## Do this
Copy out the material below line for line, without changing a single character.

## Material supplied
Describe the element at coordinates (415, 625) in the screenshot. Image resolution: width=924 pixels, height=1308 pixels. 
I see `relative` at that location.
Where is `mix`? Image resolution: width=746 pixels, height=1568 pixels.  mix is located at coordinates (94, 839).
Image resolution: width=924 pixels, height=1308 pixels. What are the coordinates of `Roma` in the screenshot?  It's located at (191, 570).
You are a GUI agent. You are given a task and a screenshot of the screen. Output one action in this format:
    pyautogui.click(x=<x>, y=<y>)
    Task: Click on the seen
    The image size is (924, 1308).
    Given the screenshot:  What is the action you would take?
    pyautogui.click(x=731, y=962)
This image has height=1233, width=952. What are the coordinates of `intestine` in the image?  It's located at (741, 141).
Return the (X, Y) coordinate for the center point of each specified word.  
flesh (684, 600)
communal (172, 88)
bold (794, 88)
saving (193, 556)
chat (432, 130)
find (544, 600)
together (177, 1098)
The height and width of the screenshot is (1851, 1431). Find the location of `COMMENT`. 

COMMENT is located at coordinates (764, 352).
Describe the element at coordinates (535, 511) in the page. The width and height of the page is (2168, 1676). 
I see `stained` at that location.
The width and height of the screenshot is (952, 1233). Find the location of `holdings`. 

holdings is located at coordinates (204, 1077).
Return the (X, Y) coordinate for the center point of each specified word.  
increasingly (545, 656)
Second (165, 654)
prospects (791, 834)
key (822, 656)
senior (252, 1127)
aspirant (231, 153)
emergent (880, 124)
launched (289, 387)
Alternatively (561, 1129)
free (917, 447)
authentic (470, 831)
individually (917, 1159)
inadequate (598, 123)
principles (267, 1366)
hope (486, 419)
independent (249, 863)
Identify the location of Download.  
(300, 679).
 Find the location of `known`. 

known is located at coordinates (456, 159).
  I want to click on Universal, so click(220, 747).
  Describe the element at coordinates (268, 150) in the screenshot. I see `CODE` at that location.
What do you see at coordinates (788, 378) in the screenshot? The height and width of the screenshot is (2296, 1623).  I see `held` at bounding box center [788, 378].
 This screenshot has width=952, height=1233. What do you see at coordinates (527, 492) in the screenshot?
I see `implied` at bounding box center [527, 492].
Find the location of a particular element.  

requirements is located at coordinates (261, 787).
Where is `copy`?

## Output for this task
Describe the element at coordinates (415, 625) in the screenshot. Image resolution: width=924 pixels, height=1308 pixels. 
I see `relative` at that location.
Where is `mix`? Image resolution: width=746 pixels, height=1568 pixels.  mix is located at coordinates (94, 839).
Image resolution: width=924 pixels, height=1308 pixels. What are the coordinates of `Roma` in the screenshot?  It's located at (191, 570).
You are a GUI agent. You are given a task and a screenshot of the screen. Output one action in this format:
    pyautogui.click(x=<x>, y=<y>)
    Task: Click on the seen
    The image size is (924, 1308).
    Given the screenshot:  What is the action you would take?
    pyautogui.click(x=731, y=962)
This image has height=1233, width=952. What are the coordinates of `intestine` in the image?  It's located at (741, 141).
Return the (X, Y) coordinate for the center point of each specified word.  
flesh (684, 600)
communal (172, 88)
bold (794, 88)
saving (193, 556)
chat (432, 130)
find (544, 600)
together (177, 1098)
The height and width of the screenshot is (1851, 1431). Find the location of `COMMENT`. 

COMMENT is located at coordinates (764, 352).
Describe the element at coordinates (535, 511) in the page. The width and height of the page is (2168, 1676). 
I see `stained` at that location.
The width and height of the screenshot is (952, 1233). Find the location of `holdings`. 

holdings is located at coordinates (204, 1077).
Return the (X, Y) coordinate for the center point of each specified word.  
increasingly (545, 656)
Second (165, 654)
prospects (791, 834)
key (822, 656)
senior (252, 1127)
aspirant (231, 153)
emergent (880, 124)
launched (289, 387)
Alternatively (561, 1129)
free (917, 447)
authentic (470, 831)
individually (917, 1159)
inadequate (598, 123)
principles (267, 1366)
hope (486, 419)
independent (249, 863)
Identify the location of Download.  
(300, 679).
 Find the location of `known`. 

known is located at coordinates (456, 159).
  I want to click on Universal, so click(220, 747).
  Describe the element at coordinates (268, 150) in the screenshot. I see `CODE` at that location.
What do you see at coordinates (788, 378) in the screenshot? The height and width of the screenshot is (2296, 1623).  I see `held` at bounding box center [788, 378].
 This screenshot has width=952, height=1233. What do you see at coordinates (527, 492) in the screenshot?
I see `implied` at bounding box center [527, 492].
Find the location of a particular element.  

requirements is located at coordinates (261, 787).
Where is `copy`?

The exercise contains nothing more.